- [Given information]
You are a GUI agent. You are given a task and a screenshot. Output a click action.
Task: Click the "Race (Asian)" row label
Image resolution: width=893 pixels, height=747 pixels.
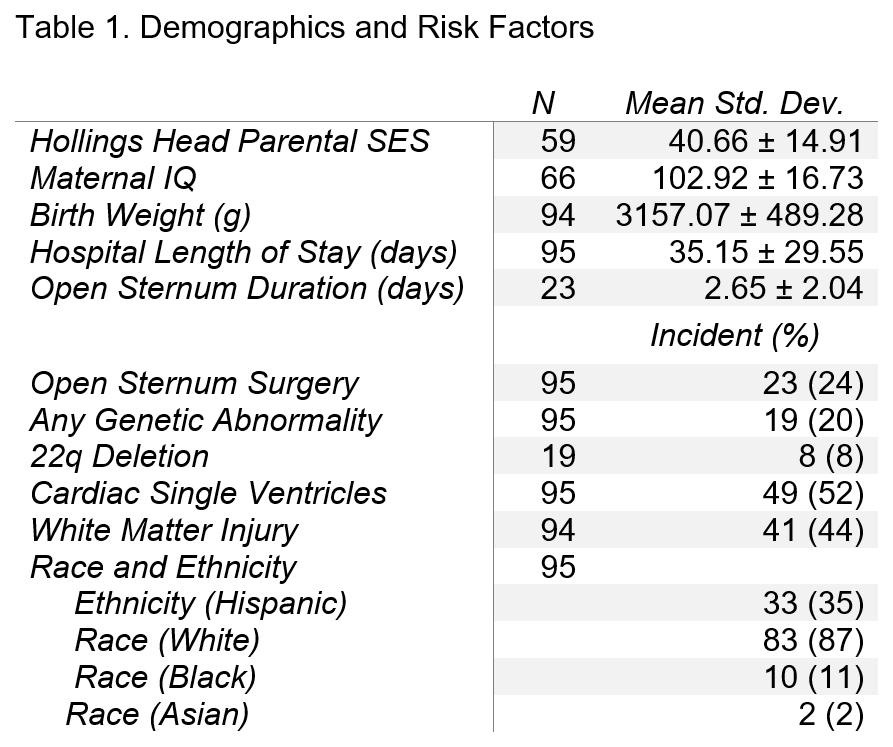pyautogui.click(x=157, y=714)
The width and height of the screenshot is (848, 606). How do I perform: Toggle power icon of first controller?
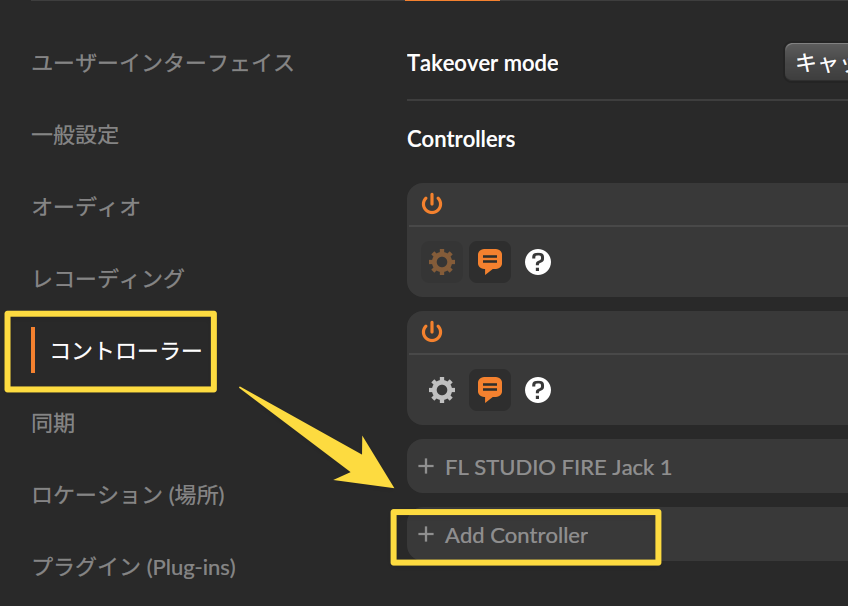(x=432, y=204)
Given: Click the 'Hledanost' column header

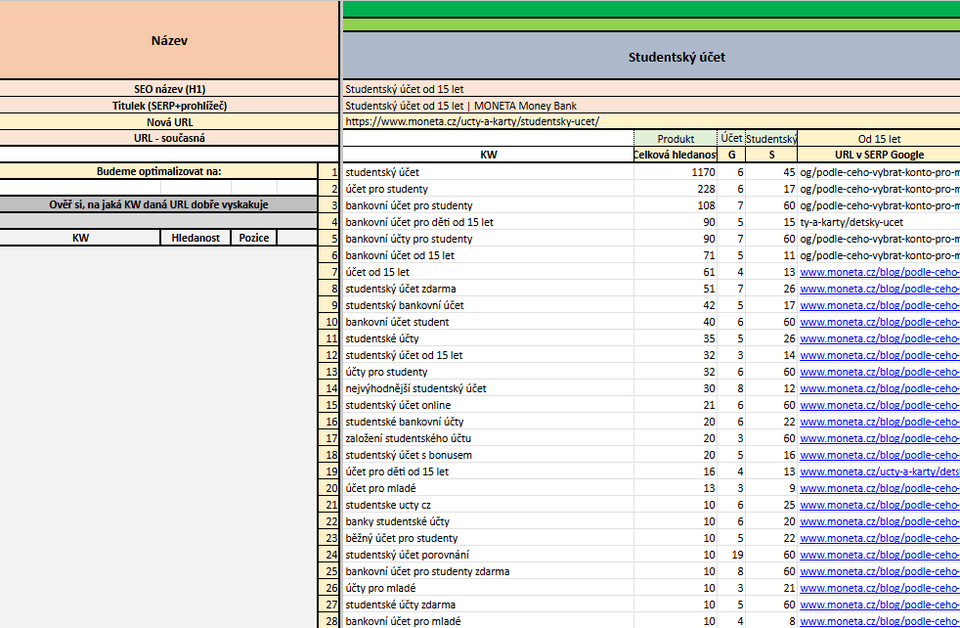Looking at the screenshot, I should [194, 238].
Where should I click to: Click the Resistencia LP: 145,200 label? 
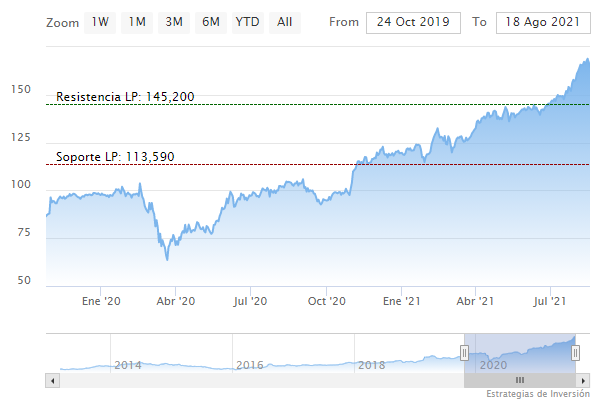click(x=125, y=97)

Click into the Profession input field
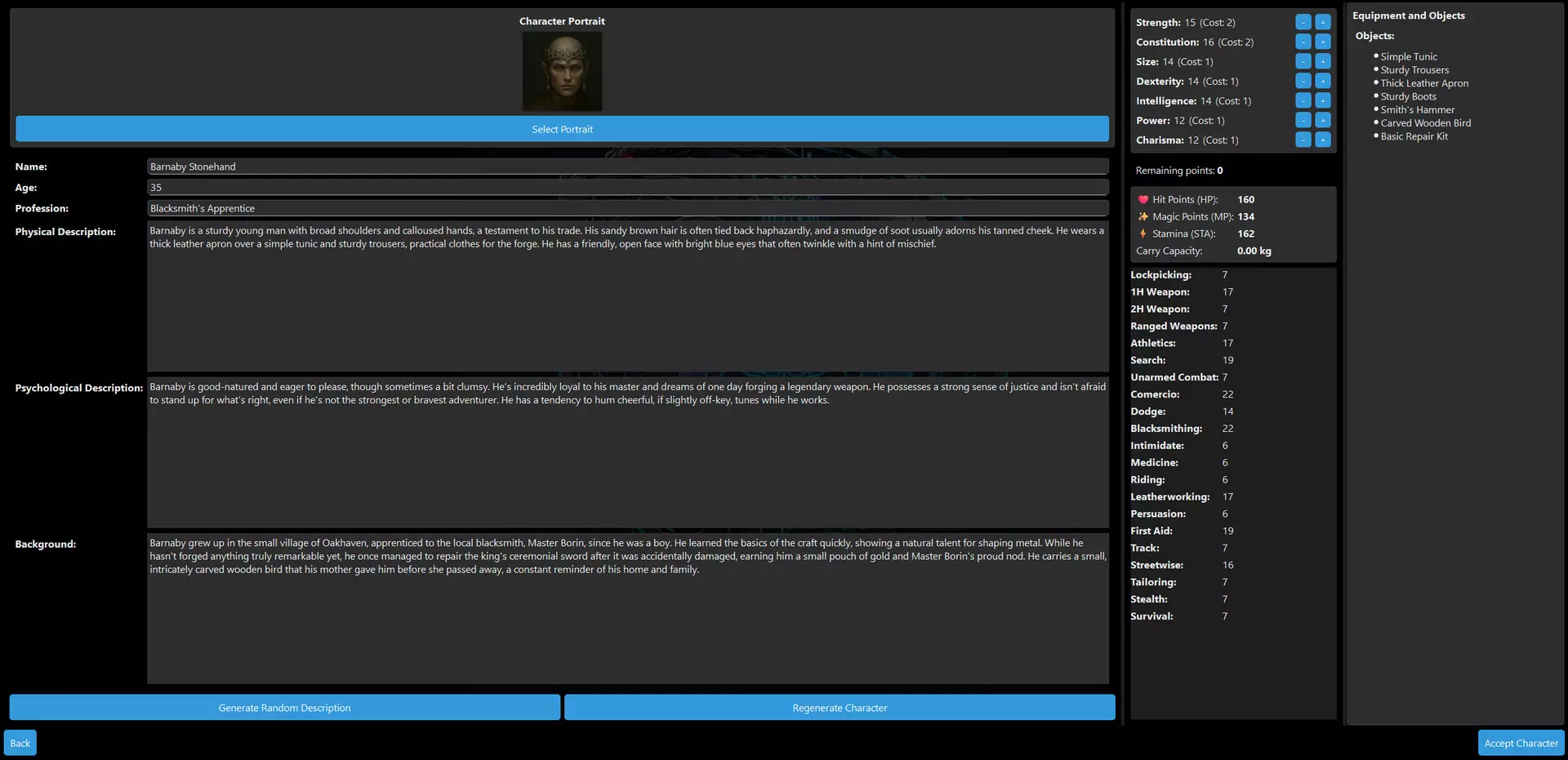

- [Brief] No pictures belong in the copy. Return exactly the lines from the line containing "Given: Click the 'Hledanost' column header" through the last line of the listing.

- [Task answer]
Given: Click the 'Hledanost' column header

Looking at the screenshot, I should [194, 238].
Where should I click to: Click the Resistencia LP: 145,200 label? 
click(x=125, y=97)

Click into the Profession input field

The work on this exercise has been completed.